**Kurze Übung**
Schreibe im Quellenauszug über die Demos in Spanien alles von „# taz.de -- Demos“ bis hinunter zu „der feministischen Demonstrant*innen.“ noch einmal ab und ersetze dabei „Schildern“ durch „Plakaten“.

**Quellenauszug**
:::::
# taz.de -- Demos gegen sexuelle Gewalt in Spanien: In Bewegung
       
       > Das Urteil zu einem Sexualverbrechen hat in Spanien zu Demos geführt.
       > Ohne feministischen Protest ändert sich der Umgang mit sexueller Gewalt
       > nie.
       
 (IMG) Bild: Protest gegen das Urteil im November in Madrid
       
       In 40 verschiedenen Städten sind in den vergangenen Tagen Tausende
       Spanier*innen demonstrieren gegangen. „Nein heißt nein, sonst ist es eine
       Vergewaltigung“ oder „Schluss mit der sexistischen Justiz“ stand auf den
       Schildern der feministischen Demonstrant*innen.
:::::
**Datensatzeinträge**
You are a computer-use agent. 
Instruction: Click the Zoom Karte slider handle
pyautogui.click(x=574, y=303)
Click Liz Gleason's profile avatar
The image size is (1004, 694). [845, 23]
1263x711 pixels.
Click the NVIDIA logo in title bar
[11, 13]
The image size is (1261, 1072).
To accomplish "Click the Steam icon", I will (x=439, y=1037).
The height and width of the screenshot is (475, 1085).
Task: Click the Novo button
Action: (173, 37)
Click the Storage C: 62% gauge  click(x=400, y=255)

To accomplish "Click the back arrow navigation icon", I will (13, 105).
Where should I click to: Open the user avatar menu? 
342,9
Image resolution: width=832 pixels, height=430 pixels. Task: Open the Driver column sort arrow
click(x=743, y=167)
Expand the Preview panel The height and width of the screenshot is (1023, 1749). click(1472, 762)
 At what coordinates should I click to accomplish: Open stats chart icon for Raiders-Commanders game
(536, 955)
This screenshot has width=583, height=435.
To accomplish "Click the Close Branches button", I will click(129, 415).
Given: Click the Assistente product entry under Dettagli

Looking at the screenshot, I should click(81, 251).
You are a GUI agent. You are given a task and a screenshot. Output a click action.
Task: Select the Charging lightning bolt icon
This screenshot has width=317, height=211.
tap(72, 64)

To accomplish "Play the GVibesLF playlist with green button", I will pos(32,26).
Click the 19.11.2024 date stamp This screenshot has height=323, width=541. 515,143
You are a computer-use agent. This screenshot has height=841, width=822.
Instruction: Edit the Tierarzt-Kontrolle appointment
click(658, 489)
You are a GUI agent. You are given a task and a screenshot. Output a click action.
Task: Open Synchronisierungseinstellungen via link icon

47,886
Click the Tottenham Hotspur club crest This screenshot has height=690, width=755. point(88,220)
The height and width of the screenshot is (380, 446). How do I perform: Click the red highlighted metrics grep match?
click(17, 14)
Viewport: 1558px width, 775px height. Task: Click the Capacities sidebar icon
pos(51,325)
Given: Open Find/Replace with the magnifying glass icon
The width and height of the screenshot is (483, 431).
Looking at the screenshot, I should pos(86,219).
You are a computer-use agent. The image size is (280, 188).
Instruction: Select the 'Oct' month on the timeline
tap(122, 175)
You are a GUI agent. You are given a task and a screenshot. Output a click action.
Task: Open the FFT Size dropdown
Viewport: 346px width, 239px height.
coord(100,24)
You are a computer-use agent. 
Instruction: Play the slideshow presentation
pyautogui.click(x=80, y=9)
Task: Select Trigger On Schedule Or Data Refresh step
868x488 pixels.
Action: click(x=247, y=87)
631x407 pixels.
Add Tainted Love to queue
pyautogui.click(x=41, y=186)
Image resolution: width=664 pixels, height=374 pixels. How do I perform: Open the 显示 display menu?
:::::
**Die Antwort**
# taz.de -- Demos gegen sexuelle Gewalt in Spanien: In Bewegung
       
       > Das Urteil zu einem Sexualverbrechen hat in Spanien zu Demos geführt.
       > Ohne feministischen Protest ändert sich der Umgang mit sexueller Gewalt
       > nie.
       
 (IMG) Bild: Protest gegen das Urteil im November in Madrid
       
       In 40 verschiedenen Städten sind in den vergangenen Tagen Tausende
       Spanier*innen demonstrieren gegangen. „Nein heißt nein, sonst ist es eine
       Vergewaltigung“ oder „Schluss mit der sexistischen Justiz“ stand auf den
       Plakaten der feministischen Demonstrant*innen.